# START OF PROVIDED RECORDS

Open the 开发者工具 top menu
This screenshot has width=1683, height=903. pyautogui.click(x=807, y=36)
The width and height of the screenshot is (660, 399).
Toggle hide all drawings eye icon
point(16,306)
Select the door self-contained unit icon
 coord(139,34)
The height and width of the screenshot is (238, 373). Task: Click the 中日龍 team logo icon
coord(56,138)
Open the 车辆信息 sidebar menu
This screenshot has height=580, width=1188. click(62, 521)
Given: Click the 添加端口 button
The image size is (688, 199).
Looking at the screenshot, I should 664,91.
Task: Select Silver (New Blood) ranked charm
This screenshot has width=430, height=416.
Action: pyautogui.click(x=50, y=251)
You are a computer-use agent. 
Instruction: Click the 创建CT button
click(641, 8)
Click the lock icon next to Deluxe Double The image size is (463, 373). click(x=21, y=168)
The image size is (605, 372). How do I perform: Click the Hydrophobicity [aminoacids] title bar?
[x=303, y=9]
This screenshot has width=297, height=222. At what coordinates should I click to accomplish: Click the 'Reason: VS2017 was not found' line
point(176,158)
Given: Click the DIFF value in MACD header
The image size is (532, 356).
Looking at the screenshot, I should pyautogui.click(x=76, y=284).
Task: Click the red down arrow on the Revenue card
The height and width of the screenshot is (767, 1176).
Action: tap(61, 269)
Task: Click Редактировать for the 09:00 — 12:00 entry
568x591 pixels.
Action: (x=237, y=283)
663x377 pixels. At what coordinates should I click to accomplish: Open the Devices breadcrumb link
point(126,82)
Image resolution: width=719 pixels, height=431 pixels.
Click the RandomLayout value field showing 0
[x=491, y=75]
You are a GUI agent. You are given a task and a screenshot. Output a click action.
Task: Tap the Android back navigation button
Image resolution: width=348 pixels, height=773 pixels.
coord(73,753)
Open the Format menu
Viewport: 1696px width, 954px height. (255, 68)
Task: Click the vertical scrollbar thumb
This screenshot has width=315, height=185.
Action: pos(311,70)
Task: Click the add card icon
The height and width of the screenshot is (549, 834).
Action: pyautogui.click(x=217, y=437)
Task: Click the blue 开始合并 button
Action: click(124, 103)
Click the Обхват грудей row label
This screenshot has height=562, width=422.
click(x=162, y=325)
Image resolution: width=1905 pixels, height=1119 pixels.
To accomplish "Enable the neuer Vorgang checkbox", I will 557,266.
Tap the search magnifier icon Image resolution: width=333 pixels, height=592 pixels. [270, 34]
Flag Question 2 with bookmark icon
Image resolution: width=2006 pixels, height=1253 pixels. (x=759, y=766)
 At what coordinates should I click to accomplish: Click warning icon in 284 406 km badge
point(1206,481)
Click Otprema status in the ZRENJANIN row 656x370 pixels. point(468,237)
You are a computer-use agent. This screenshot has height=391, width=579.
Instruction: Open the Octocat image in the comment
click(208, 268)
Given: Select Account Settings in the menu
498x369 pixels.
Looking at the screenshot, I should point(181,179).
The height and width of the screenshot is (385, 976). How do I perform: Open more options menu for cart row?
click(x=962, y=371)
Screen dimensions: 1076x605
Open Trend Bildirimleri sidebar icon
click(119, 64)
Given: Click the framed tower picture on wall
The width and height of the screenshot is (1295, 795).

# END OF PROVIDED RECORDS

■ REQUIREMENT:
Please output the lines above as a numbered list, leaving out any blank lines.

■ FINISHED ANSWER:
1. Open the 开发者工具 top menu
2. This screenshot has width=1683, height=903. pyautogui.click(x=807, y=36)
3. The width and height of the screenshot is (660, 399).
4. Toggle hide all drawings eye icon
5. point(16,306)
6. Select the door self-contained unit icon
7.  coord(139,34)
8. The height and width of the screenshot is (238, 373). Task: Click the 中日龍 team logo icon
9. coord(56,138)
10. Open the 车辆信息 sidebar menu
11. This screenshot has height=580, width=1188. click(62, 521)
12. Given: Click the 添加端口 button
13. The image size is (688, 199).
14. Looking at the screenshot, I should 664,91.
15. Task: Select Silver (New Blood) ranked charm
16. This screenshot has width=430, height=416.
17. Action: pyautogui.click(x=50, y=251)
18. You are a computer-use agent. 
19. Instruction: Click the 创建CT button
20. click(641, 8)
21. Click the lock icon next to Deluxe Double The image size is (463, 373). click(x=21, y=168)
22. The image size is (605, 372). How do I perform: Click the Hydrophobicity [aminoacids] title bar?
23. [x=303, y=9]
24. This screenshot has width=297, height=222. At what coordinates should I click to accomplish: Click the 'Reason: VS2017 was not found' line
25. point(176,158)
26. Given: Click the DIFF value in MACD header
27. The image size is (532, 356).
28. Looking at the screenshot, I should pyautogui.click(x=76, y=284).
29. Task: Click the red down arrow on the Revenue card
30. The height and width of the screenshot is (767, 1176).
31. Action: tap(61, 269)
32. Task: Click Редактировать for the 09:00 — 12:00 entry
33. 568x591 pixels.
34. Action: (x=237, y=283)
35. 663x377 pixels. At what coordinates should I click to accomplish: Open the Devices breadcrumb link
36. point(126,82)
37. Image resolution: width=719 pixels, height=431 pixels.
38. Click the RandomLayout value field showing 0
39. [x=491, y=75]
40. You are a GUI agent. You are given a task and a screenshot. Output a click action.
41. Task: Tap the Android back navigation button
42. Image resolution: width=348 pixels, height=773 pixels.
43. coord(73,753)
44. Open the Format menu
45. Viewport: 1696px width, 954px height. (255, 68)
46. Task: Click the vertical scrollbar thumb
47. This screenshot has width=315, height=185.
48. Action: pos(311,70)
49. Task: Click the add card icon
50. The height and width of the screenshot is (549, 834).
51. Action: pyautogui.click(x=217, y=437)
52. Task: Click the blue 开始合并 button
53. Action: click(124, 103)
54. Click the Обхват грудей row label
55. This screenshot has height=562, width=422.
56. click(x=162, y=325)
57. Image resolution: width=1905 pixels, height=1119 pixels.
58. To accomplish "Enable the neuer Vorgang checkbox", I will 557,266.
59. Tap the search magnifier icon Image resolution: width=333 pixels, height=592 pixels. [270, 34]
60. Flag Question 2 with bookmark icon
61. Image resolution: width=2006 pixels, height=1253 pixels. (x=759, y=766)
62.  At what coordinates should I click to accomplish: Click warning icon in 284 406 km badge
63. point(1206,481)
64. Click Otprema status in the ZRENJANIN row 656x370 pixels. point(468,237)
65. You are a computer-use agent. This screenshot has height=391, width=579.
66. Instruction: Open the Octocat image in the comment
67. click(208, 268)
68. Given: Select Account Settings in the menu
69. 498x369 pixels.
70. Looking at the screenshot, I should point(181,179).
71. The height and width of the screenshot is (385, 976). How do I perform: Open more options menu for cart row?
72. click(x=962, y=371)
73. Screen dimensions: 1076x605
74. Open Trend Bildirimleri sidebar icon
75. click(119, 64)
76. Given: Click the framed tower picture on wall
77. The width and height of the screenshot is (1295, 795).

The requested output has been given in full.